Understanding that she uses knives for a lot of things for which they weren’t
intended to be used, and these are a really nice set of kitchen knives... well,
I guess you could say as she did, “You bought them for yourself.” I didn’t
really, but if I had thought about it, I would have realized by virtue of
quality alone, they’d be mine by default.
Back
to turkey day. I used to raise and butcher my own turkeys... they sort of came
pre-spiced one year because they got into the garden and ate the baby onions
and anything else that was tender. I had thought that eight foot woven wire
fence would keep them out. Silly me. Turkeys fly... at least mine did...

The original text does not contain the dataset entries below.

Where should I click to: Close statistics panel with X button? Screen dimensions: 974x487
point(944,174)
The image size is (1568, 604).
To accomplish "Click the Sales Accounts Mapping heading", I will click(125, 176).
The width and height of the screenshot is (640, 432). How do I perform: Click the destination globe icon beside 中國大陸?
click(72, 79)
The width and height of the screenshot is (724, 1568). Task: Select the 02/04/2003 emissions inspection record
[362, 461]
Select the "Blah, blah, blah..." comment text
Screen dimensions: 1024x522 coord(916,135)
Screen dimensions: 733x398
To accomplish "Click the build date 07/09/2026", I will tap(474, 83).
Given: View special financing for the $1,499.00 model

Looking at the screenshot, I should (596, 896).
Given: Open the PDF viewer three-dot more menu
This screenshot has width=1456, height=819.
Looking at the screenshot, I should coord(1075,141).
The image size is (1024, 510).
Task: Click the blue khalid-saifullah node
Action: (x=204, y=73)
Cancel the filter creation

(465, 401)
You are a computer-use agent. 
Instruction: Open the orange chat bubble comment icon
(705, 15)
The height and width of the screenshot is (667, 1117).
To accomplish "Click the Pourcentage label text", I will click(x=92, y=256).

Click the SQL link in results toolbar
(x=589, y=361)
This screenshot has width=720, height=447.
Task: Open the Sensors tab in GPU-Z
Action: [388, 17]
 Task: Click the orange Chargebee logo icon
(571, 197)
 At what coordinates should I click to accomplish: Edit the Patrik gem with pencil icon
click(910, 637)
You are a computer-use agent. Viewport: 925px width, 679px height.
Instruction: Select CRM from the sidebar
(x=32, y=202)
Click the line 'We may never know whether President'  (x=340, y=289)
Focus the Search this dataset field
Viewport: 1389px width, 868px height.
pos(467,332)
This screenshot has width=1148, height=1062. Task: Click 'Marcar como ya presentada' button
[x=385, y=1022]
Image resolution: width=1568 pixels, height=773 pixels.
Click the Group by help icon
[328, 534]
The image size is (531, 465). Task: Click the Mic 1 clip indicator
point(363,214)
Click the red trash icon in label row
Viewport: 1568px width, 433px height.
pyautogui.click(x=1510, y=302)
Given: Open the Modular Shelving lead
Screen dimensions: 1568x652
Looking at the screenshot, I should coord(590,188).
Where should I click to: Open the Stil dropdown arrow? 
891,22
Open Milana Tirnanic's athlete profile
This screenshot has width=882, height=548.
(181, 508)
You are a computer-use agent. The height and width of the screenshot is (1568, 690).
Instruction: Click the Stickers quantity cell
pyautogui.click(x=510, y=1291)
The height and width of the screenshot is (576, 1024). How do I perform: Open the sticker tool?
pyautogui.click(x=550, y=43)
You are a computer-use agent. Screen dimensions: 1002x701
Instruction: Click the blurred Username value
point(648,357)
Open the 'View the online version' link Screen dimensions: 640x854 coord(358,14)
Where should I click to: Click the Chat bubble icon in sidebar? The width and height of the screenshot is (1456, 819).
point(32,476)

really, really well. Back to current times. Now my turkey comes from a grocery
store. Bird flu be damned, I won’t forego turkey just because prices went up a
little. No sir. But I also don’t buy one of those fancy brands they advertise
either... no siree... I buy the plain Jane turkey. A tom, to be sure, but no
fancy schmancy pre-buttered, water injected, gonna be juicy all by itself,
waste of money critters for me.
You
want a pre-buttered turkey... here’s a hint. Once you’ve removed the giblets
from the neck flap and the neck from the body cavity, shake some salt into your
hand and give that bird a rubdown... not to excess mind you. Then take a stick
(that’s a 1/4 pound for you newbies) and shove it up the turkey’s... um put it
in the body cavity. Stick the bird in a roaster (actually those roasting bags
work best, so put it in one of those before you put it in the roaster), and
roast the bird at 350 (that Fahrenheit... don’t have a clue what it would be in
Celsius) for an hour and a half... before
you stuff it!
While
your waiting, you make the rest of the stuff... you know stuffing, cranberry
sauce, smashed potatoes, and gravy. I make my own from scratch, and no I’m not
going to tell you the recipes... they’re secret. But I can tell you they are to
die for, especially that turkey gravy. The only ones who know how I make it are
my boys, and they had to pester me for years before I let them in on it.
Anyhow, now I’m salivating, and that’s not what I wanted to talk about anyway.
What
I wanted to talk about was the first Christmas my lovely and I spent together.
We decided to make a big dinner for the whole family. Or rather we decided I would make dinner for the whole
family, hers and mine. First I had to go shopping. I spent $300.00... and that
was the last time she let me go shopping for holiday dinners. In addition to
turkey, I happen to like goose. When I mentioned that to the rest of the
family, everybody turned up their nose... nobody, and I do mean nobody liked goose. Frankly, I was
ecstatic. I had a whole goose to myself... everybody else could eat turkey or
ham.
I
have a special way of preparing goose as well. It’s a secret too, but I can
tell you it involves Grand Marnier and a glaze... it’s yummy. So, I spent the
day preparing a Christmas feast. I made a veggie plate to start things off... I
even made carrot and cucumber flowers. That’s tedious, but it looks nice and
good food should look nice. I laid
out the spread on a big table... ah a feast for the eyes as well as a feast for
the stomach... and set my goose discretely away from the more popular foods.
I
helped with the silverware and china while everybody else piled food on their
plates, playing the good host, and went to fill my plate after everyone else. I
made a bee line for my goose and... NOOOooooo! My goose had been stripped...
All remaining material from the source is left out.